:: Task to complete ::
Look through the data that follows and copy each line with the string "agent".

BEGIN Records to process

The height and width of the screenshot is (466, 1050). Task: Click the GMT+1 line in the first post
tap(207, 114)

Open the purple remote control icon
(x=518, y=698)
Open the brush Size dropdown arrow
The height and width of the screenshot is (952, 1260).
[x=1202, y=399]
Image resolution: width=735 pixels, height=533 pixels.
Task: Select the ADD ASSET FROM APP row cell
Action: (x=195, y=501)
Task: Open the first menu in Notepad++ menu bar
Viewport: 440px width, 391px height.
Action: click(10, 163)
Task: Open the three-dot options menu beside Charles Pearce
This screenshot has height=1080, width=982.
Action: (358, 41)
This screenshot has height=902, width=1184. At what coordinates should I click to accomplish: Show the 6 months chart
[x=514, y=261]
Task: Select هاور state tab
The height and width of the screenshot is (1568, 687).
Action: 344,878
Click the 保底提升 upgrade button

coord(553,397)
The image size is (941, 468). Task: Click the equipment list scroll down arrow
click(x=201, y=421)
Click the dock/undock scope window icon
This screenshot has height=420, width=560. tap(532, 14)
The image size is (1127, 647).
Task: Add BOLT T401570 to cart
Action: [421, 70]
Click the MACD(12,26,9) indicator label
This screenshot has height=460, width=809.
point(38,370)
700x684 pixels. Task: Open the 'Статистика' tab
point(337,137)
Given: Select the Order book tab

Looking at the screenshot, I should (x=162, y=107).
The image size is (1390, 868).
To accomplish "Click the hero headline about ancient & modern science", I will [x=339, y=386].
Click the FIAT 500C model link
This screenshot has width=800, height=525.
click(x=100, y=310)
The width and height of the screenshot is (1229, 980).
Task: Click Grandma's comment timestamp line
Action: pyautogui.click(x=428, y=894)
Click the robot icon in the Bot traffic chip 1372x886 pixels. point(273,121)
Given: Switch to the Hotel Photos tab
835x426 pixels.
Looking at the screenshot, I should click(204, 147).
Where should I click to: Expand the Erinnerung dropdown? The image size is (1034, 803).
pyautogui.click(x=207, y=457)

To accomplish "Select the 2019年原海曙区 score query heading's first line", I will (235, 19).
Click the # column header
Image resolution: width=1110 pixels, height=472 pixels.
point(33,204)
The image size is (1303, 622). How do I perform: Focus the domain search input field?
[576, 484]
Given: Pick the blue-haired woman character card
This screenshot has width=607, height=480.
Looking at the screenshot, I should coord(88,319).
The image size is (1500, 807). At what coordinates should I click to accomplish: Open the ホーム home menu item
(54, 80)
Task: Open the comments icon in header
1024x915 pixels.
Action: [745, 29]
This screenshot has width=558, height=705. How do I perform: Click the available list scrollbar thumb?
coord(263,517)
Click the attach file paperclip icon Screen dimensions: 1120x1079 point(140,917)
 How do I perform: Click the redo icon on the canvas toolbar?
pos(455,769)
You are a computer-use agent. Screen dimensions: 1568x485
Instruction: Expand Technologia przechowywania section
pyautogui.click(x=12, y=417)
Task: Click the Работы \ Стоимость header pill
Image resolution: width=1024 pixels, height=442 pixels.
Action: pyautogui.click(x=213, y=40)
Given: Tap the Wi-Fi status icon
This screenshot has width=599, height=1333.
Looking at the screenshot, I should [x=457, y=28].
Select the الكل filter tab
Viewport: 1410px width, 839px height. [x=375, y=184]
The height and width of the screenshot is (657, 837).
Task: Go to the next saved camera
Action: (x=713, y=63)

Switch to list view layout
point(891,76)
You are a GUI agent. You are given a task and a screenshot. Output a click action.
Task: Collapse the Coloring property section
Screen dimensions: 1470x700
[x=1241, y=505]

END Records to process

:: Answer to the exercise ::
You are a computer-use agent. Screen dimensions: 1568x485
You are a GUI agent. You are given a task and a screenshot. Output a click action.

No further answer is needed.